Please repeat, exactly and without pictures, the lines of the entries below that run from the one containing "Where should I" through the one containing "Given: Open the shopping cart icon".

Dataset entries
══════════════════════════════
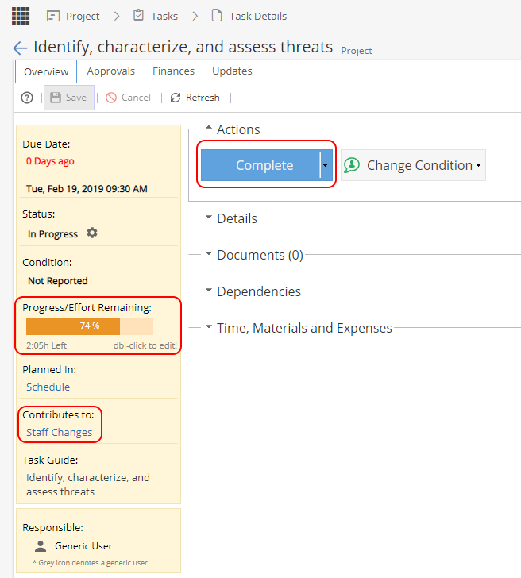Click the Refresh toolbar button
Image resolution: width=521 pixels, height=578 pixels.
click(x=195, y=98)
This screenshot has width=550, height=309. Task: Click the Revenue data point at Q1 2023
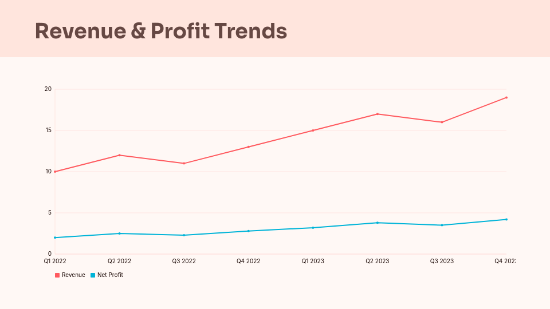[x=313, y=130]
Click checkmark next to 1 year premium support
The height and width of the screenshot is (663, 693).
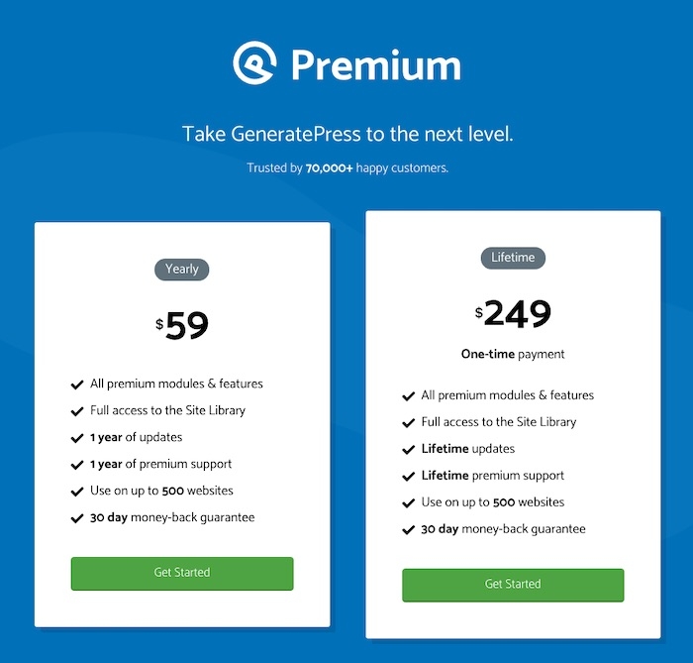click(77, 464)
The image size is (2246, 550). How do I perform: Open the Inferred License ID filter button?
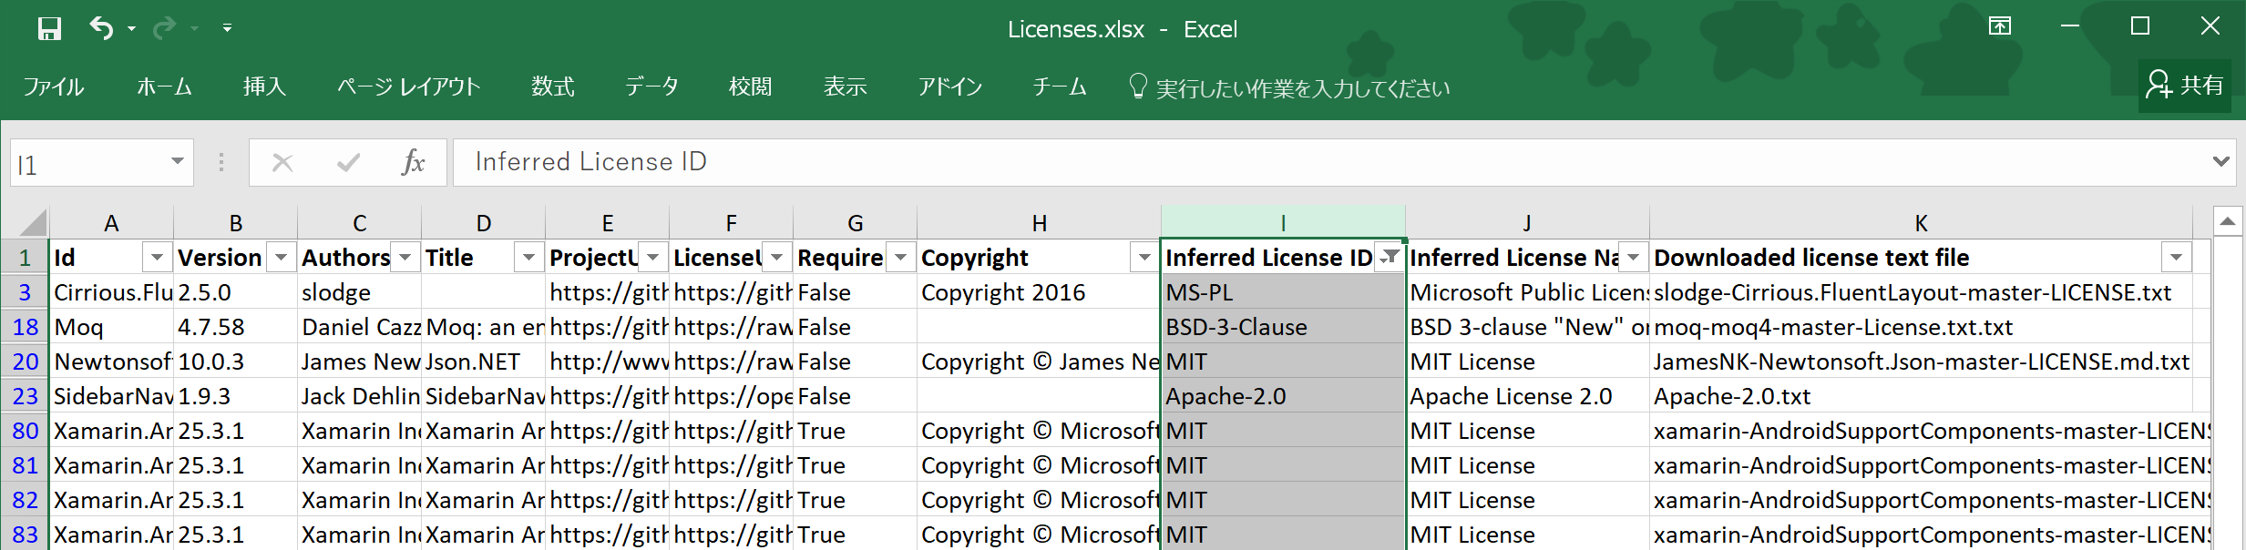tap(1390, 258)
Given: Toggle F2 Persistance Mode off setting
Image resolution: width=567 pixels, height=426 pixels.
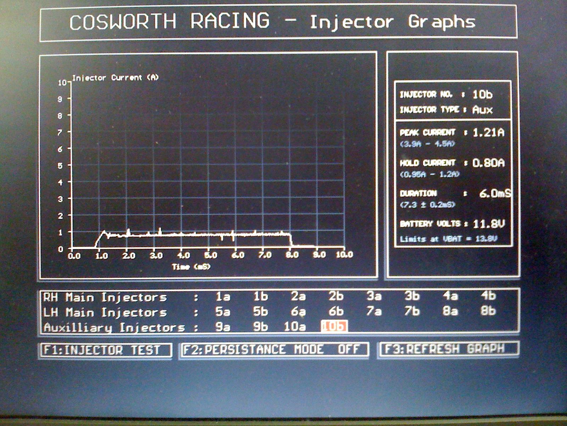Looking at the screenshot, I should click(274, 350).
══════════════════════════════
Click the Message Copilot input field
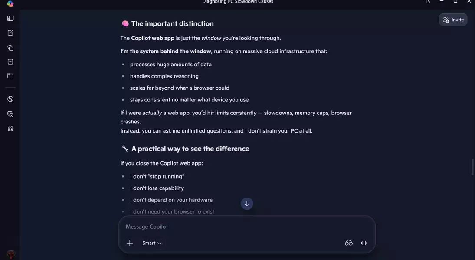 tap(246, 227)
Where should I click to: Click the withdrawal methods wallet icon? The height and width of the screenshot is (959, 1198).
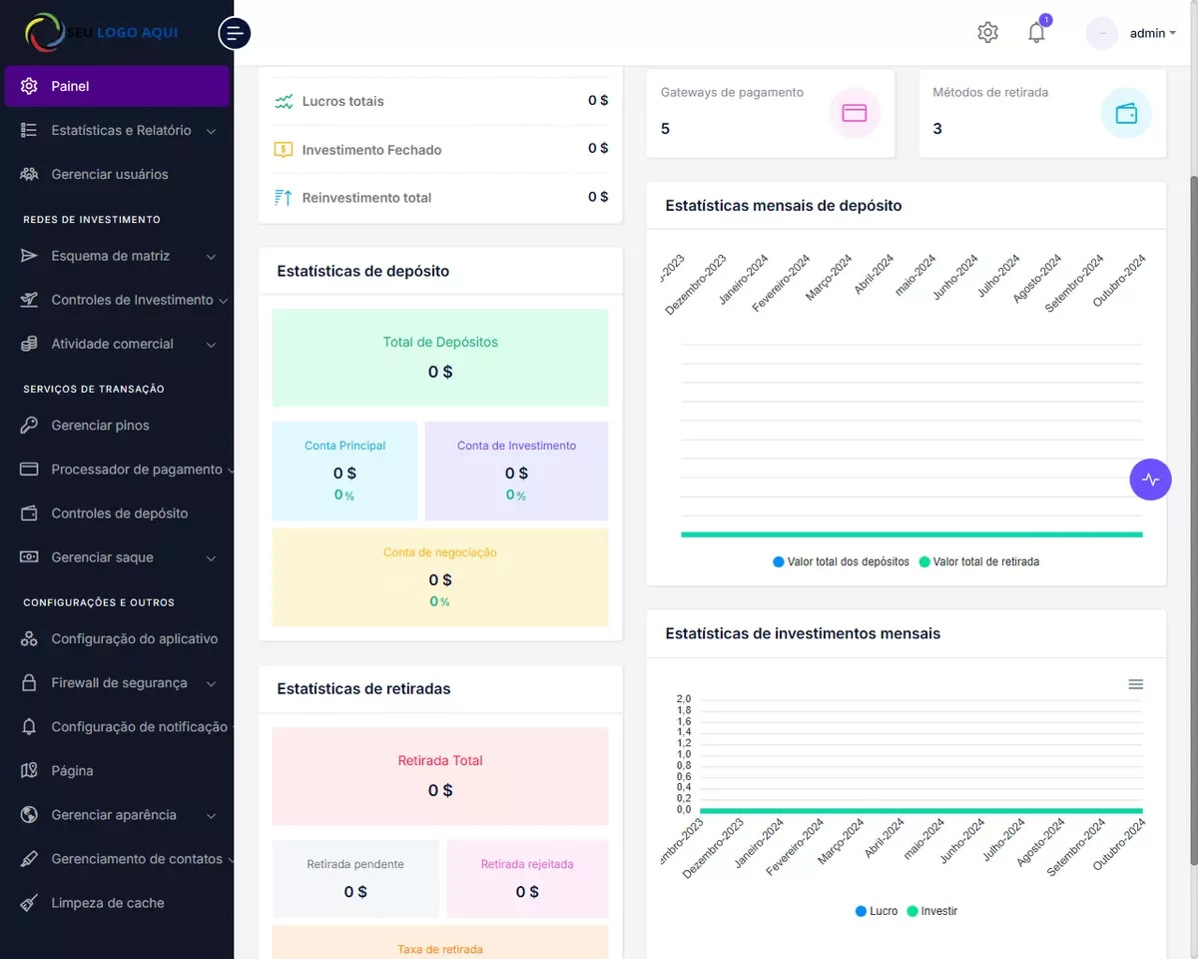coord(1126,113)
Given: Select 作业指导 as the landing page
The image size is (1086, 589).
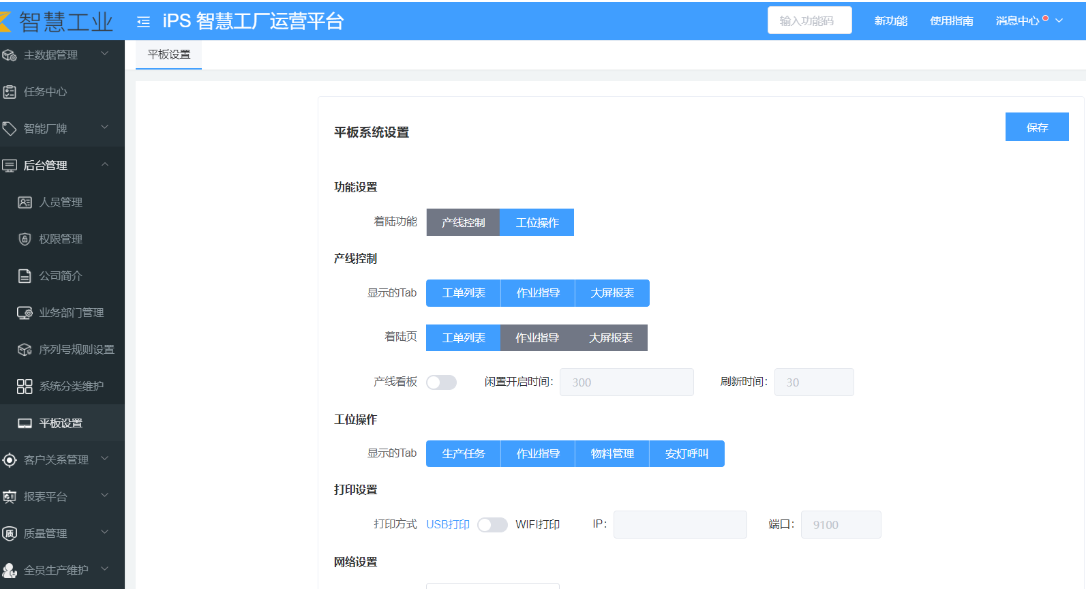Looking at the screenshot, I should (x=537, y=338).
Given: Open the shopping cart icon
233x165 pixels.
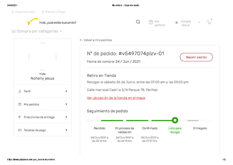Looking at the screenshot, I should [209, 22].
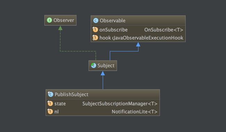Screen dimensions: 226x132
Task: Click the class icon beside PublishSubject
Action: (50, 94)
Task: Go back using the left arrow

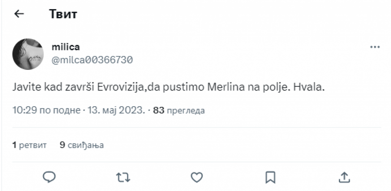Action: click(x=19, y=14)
══════════════════════════════
### Your solution
Where should I click to: Click the withdrawal methods wallet icon? The height and width of the screenshot is (959, 1198).
coord(1126,113)
Given: Select 作业指导 as the landing page
The image size is (1086, 589).
Looking at the screenshot, I should (x=537, y=338).
Given: Open the shopping cart icon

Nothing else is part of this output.